- **DOCUMENT EXTRACT**
----
In that time, we’ve seen Hosmer do an awful lot of things. The Royals even made two postseasons, winning an American League Championship and a World Series in back-to-back years. We’ve seen Hosmer do good things, like hit a key triple in the 2014 Wild Card Game, get a bloop hit in Game 2 of the 2015 ALDS and, of course, make his iconic mad dash to home in the 2015 World Series. We’ve also seen Hosmer do a lot of other things, not good things, like shoot roughly three million grounders to the second baseman, dive to first base unnecessarily, and make a big looping swing at a slider only in the rough vicinity of the home plate’s zip code.
The 2017 Royals, if you haven’t noticed, have been very, very bad; specifically, it is the offense that has been particularly odious (so bad that a particular orange head of state has noticed and is talking about how much more tremendous his version is). Kansas City’s offense ranks dead last in baseball by half a run per game, and yes that is as terrible as it sounds.
At the center of it all is Hosmer, who at the end of this season will be able to test out free agency for the first time. Coming into the year, Hosmer had big hopes, as news broke last July that he and his agent, Scott Boras, could be seeking something as large as a 10-year, $200 million deal.
Remember how the Royals have been terrible at scoring baseball points so far? Hosmer is hitting .203/.267/.261 in 75 plate appearances. He has two extra base hits. If you prefer OPS as your stat, he’s at .528, and if you prefer wRC+, he’s at 49. If April ended today, that would be the worst month he’s had in his entire career.
To some, this level of stagnation is surprising. To others who have been paying attention, it shouldn’t be. After seven years, it’s pretty clear, and looking at Billy Butler will help us find out why.
Butler flamed out after signing a three-year, $30 million with the Oakland Athletics in 2015 that the Royals wisely decided against matching. He is still currently a free agent, although not voluntarily. According to Fangraphs’ version of Wins Above Replacement he has been ‘worth’ -1.7 WAR over the past three seasons. Though he’s been an average hitter over that stretch, his lack of baserunning skill, his penchant for double plays, and his lack of defensive mastery anywhere on the diamond means that he’s just not valuable anymore. Oakland up and cut him last year with one year remaining on the deal. Butler was, and is, a sunk cost. His career seems about over and he just turned 31.
Of course, Butler was pretty great when he was here. Remember the 2012 All-Star Game? And especially the 2012 Home Run Derby?
Man, that was fun. Importantly, Butler was a very good player for years before turning into a pumpkin all at once and flaming out all at once.
Hosmer is not going to make $200 million, for one very simple reason: Hosmer is a poor man’s Butler. Butler is better than Hosmer in pretty much every single statistical category.
At this point, it’s prudent to head off some criticism that’s bound to happen, so if you see a comment from someone who LOVES Hosmer and thinks this article is full of crap because ‘insert thoughtless reason here,’ feel free to copy and paste the following rebuttal: Yes, Hosmer looks more like a baseball player than Butler does. But baseball is not a beauty contest, and nobody’s cheekbones have ever had anything to do with hitting a baseball.
----
- **LISTED RECORDS**
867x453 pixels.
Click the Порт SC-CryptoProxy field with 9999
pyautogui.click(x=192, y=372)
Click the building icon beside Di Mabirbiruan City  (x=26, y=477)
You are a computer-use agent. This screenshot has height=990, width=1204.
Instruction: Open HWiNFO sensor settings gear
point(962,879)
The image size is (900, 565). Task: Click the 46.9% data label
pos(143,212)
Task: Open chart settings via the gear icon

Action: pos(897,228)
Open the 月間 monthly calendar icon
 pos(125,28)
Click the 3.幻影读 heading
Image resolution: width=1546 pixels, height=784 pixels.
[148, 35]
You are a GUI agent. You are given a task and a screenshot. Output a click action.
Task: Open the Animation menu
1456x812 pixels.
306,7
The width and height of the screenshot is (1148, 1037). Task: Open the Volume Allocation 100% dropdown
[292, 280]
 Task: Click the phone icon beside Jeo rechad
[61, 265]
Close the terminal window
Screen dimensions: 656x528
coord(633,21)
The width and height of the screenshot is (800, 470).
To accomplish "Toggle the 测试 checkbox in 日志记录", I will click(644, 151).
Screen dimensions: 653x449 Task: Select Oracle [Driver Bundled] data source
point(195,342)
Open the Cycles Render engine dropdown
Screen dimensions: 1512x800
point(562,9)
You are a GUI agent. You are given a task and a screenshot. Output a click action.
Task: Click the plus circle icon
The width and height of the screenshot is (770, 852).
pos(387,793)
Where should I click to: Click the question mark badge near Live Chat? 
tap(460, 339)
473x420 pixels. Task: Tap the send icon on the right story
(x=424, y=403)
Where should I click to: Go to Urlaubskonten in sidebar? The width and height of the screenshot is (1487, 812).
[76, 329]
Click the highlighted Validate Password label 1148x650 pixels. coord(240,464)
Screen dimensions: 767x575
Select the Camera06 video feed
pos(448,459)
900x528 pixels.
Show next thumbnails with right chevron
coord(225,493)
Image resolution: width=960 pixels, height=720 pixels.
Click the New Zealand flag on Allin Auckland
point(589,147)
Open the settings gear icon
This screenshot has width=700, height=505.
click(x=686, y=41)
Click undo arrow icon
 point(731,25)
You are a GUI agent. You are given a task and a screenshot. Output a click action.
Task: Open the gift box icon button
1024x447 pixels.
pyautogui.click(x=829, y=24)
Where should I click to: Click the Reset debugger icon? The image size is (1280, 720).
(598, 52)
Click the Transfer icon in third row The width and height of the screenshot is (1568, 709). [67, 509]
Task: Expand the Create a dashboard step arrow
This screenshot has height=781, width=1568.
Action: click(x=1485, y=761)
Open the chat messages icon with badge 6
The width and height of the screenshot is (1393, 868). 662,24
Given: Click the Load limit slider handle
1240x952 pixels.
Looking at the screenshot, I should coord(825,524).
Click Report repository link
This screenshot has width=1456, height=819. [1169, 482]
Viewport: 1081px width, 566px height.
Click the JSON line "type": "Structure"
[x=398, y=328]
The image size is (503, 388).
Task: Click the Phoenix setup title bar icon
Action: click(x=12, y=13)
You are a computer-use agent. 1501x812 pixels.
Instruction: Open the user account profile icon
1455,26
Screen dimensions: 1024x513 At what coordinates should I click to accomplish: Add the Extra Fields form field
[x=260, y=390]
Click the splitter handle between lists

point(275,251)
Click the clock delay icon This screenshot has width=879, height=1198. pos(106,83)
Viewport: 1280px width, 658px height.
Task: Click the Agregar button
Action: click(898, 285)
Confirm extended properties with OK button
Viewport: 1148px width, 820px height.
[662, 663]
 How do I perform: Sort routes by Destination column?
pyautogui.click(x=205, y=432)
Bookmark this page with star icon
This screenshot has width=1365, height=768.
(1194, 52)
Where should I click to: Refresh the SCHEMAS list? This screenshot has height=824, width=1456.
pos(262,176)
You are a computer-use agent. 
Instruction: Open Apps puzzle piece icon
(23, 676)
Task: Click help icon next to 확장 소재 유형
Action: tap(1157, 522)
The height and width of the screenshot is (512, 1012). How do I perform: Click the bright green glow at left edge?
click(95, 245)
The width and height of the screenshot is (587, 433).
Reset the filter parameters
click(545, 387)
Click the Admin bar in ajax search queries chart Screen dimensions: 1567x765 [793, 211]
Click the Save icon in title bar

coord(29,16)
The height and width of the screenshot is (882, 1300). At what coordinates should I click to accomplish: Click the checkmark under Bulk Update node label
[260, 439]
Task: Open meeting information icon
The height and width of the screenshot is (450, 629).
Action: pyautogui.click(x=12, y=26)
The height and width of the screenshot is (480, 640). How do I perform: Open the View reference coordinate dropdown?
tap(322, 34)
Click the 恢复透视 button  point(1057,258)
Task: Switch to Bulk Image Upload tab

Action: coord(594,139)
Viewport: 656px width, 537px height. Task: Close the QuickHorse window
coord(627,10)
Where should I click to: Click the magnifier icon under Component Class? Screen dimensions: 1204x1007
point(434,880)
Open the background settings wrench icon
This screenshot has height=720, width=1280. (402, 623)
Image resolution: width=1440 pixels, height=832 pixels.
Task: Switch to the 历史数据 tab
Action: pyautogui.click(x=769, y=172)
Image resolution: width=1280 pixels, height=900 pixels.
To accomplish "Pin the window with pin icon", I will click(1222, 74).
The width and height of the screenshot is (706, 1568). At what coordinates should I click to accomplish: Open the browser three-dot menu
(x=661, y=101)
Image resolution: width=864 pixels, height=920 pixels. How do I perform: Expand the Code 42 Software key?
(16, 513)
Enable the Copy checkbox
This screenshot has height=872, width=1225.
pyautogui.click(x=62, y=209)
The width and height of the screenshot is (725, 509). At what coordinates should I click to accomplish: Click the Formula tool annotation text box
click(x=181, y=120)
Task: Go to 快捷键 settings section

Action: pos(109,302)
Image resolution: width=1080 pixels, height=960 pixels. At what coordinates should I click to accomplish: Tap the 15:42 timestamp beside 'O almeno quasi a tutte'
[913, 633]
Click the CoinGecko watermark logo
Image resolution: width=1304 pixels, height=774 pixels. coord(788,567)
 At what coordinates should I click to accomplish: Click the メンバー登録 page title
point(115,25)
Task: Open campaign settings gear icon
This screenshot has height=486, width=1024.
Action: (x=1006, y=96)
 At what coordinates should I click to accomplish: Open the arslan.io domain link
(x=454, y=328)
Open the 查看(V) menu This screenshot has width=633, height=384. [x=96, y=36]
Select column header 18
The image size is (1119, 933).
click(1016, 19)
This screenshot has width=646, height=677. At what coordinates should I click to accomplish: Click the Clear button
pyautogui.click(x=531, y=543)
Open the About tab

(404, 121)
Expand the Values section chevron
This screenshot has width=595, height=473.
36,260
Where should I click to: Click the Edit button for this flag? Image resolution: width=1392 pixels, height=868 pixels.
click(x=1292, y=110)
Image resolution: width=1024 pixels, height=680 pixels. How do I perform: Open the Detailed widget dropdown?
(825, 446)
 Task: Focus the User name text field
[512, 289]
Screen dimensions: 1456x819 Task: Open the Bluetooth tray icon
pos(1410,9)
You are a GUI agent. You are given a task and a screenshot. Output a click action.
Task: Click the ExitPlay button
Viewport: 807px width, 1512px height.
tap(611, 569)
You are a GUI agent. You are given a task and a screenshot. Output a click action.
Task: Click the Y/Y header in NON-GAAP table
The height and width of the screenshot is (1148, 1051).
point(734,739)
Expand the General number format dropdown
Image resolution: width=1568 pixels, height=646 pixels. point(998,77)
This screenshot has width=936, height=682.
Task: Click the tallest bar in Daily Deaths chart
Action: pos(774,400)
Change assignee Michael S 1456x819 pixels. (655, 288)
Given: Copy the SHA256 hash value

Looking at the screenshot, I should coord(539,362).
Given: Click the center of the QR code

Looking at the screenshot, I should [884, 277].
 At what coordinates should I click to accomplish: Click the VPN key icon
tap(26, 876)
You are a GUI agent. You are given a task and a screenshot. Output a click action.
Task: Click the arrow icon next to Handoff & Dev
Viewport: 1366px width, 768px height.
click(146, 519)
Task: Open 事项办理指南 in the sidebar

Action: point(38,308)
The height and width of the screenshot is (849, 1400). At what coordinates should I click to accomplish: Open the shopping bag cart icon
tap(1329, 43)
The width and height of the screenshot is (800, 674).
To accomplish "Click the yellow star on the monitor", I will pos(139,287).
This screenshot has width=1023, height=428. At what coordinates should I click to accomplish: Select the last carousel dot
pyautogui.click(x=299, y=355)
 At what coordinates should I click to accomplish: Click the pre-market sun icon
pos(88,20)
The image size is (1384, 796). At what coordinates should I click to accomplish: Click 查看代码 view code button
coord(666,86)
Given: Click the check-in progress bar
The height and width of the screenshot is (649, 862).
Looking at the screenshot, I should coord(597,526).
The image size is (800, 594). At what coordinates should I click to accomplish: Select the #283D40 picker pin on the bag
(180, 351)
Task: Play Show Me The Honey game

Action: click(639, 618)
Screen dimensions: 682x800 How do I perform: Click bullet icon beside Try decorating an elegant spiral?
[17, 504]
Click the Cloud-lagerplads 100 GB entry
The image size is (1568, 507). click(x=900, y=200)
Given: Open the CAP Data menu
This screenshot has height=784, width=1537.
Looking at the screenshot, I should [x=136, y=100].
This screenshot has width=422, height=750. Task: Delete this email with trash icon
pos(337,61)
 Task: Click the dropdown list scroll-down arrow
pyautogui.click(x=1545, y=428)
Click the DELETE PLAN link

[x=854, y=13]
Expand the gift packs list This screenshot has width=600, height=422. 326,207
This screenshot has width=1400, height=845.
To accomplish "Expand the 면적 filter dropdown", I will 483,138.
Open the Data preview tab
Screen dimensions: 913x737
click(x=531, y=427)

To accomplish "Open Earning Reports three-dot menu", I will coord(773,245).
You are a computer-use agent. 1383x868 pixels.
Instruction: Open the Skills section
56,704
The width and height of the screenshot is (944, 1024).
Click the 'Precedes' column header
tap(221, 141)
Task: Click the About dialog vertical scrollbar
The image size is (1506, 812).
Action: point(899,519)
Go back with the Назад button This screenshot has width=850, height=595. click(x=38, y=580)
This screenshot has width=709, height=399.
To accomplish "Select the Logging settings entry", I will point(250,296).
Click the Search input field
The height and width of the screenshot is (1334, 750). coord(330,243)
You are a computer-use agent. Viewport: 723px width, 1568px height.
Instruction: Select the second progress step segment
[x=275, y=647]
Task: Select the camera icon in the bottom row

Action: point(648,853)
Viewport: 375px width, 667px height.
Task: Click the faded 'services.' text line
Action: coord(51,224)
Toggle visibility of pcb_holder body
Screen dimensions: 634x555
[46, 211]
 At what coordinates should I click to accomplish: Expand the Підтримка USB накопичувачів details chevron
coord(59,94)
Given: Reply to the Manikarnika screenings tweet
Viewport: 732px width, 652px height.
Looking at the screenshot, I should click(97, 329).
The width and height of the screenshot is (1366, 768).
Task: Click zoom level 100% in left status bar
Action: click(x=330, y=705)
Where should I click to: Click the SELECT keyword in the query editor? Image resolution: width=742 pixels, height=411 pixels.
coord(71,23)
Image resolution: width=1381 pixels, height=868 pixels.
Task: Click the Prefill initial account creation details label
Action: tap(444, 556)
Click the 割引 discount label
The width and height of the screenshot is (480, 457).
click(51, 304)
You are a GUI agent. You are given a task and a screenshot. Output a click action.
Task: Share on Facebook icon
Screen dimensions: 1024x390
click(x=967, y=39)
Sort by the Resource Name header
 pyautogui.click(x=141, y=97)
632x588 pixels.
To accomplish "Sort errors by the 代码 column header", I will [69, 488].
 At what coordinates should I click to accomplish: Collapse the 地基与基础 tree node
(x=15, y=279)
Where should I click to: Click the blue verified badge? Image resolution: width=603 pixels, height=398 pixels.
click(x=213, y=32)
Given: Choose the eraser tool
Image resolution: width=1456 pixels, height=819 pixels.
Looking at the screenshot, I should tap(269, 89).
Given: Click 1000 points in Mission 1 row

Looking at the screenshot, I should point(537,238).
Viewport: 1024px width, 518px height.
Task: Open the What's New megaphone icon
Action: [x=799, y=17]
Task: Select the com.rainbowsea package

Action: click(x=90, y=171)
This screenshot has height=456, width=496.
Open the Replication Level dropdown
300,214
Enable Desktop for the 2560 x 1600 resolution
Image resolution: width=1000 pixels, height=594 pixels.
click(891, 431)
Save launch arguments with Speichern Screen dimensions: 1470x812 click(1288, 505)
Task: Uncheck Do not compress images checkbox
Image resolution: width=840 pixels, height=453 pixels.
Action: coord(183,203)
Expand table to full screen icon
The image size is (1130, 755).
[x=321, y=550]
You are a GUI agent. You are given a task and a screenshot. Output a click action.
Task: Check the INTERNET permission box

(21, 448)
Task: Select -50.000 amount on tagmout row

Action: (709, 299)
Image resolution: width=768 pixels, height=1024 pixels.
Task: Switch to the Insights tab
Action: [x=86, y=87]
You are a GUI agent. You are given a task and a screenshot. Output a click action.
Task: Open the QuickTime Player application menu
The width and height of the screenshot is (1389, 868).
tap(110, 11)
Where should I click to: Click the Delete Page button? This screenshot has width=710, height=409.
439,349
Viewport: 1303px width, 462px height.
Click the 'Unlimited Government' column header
----
- **INSTRUCTIONS FOR THE TASK**
Answer these from the Hosmer article:
1. Who is Hosmer's agent?
2. What is Hosmer's OPS this season?
3. What contract did Butler sign with the Oakland Athletics in 2015?
None of the data is used here.

- **THE OUTPUT**
1. Scott Boras
2. .528
3. A three-year, $30 million deal